They were from Fort Collins: a couple in their thirties, Joe and Linda Robinson, the two of them still dressed for a day at the office, with a young baby they called Boy Jr.; a heavyset black man in a security guard’s uniform, named Wood, and his girlfriend, Delores, a pediatric nurse who spoke with a thick West Indian accent; an elderly woman, Mrs. Bellamy—Kittridge was never to learn her first name—with a nimbus of blue-rinsed hair and an enormous white purse that she kept clutched to her side; a young man, maybe twenty-five, named Jamal, with a tight fade haircut and brightly colored tattoos winding up and down his bare arms. The last was a man in his fifties with the coarse gray hair and barrel-shaped torso of an aging athlete; he introduced himself as Pastor Don. Not an actual pastor, he explained; by trade, a CPA. The nickname was a leftover from his days coaching Pop Warner football.
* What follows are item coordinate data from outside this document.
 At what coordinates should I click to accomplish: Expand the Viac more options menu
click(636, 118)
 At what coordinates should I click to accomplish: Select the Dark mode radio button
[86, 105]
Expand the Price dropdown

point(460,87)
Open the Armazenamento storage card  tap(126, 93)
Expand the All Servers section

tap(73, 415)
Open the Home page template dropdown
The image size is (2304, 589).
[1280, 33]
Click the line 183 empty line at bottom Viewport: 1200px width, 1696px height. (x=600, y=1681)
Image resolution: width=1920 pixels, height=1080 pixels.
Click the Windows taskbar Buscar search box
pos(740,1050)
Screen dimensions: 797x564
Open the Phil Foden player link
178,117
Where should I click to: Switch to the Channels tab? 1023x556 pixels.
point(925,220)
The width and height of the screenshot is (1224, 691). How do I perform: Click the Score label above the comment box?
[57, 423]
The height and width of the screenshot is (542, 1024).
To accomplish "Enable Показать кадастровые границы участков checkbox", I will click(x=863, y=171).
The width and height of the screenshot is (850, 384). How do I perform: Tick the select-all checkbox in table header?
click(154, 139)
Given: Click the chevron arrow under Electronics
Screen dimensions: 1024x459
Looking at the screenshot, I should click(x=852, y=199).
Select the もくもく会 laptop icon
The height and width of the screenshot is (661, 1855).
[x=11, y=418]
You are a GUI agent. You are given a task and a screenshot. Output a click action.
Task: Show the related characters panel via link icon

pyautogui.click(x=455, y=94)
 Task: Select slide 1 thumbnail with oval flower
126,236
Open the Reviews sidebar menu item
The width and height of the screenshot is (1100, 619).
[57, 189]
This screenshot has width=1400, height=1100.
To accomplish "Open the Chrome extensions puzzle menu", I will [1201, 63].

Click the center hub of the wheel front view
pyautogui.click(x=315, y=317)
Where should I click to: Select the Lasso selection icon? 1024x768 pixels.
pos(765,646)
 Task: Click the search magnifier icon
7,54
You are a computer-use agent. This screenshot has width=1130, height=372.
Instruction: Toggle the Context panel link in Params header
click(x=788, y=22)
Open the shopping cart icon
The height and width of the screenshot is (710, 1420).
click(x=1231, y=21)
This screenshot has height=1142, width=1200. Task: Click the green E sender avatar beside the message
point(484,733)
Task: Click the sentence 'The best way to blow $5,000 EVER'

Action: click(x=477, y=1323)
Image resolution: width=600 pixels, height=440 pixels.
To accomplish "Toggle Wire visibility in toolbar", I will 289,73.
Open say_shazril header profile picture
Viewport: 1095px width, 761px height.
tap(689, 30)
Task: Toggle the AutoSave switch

“I always told them to pray we didn’t get our asses kicked,” he told Kittridge.
Though Kittridge had initially assumed they’d traveled together, they had wound up with one another by accident. All told versions of the same story. They’d fled the city only to be stopped by a long line of traffic at the Nebraska border. Word passed down from car to car that there was an Army roadblock ahead, that nobody was being let through. The Army was waiting for word to let people pass. For a whole day they’d sat there. As the light had ebbed, people had begun to panic. Everyone was saying the virals were coming; they were being left to die.
Which was, more or less, what happened.
They arrived just after sunset, Pastor Don said. Somewhere ahead in the line, screaming, gunshots, and the sound of crunching metal; people began to tear past him. But there was nowhere to run. Within seconds, the virals were upon them, hundreds blasting out of the fields, tearing into the crowd.
“I ran like hell, just like everybody else,” Pastor Don said.
He and Kittridge had stepped away to confer; the others were sitting on the ground by the bus. April was passing out bottles of water they’d collected at the stadium. Pastor Don removed a box of Marlboro Reds from his shirt pocket and shook two loose. Kittridge hadn’t smoked since his early twenties, but what could it hurt now? He accepted a light and took a cautious drag, the nicotine hitting his system instantly.
“I can’t even describe it,” Don said, ejecting a plume of smoke. “Those goddamn things were everywhere. I saw the truck and decided it was better than nothing. The others were already inside. How the door got jammed I don’t know.”
“Why wouldn’t the Army let you through?”
Don shrugged philosophically. “You know how these things work. Probably somebody forgot to file the right form.” He squinted at Kittridge through a trail of smoke. “So what about you, you got anybody?”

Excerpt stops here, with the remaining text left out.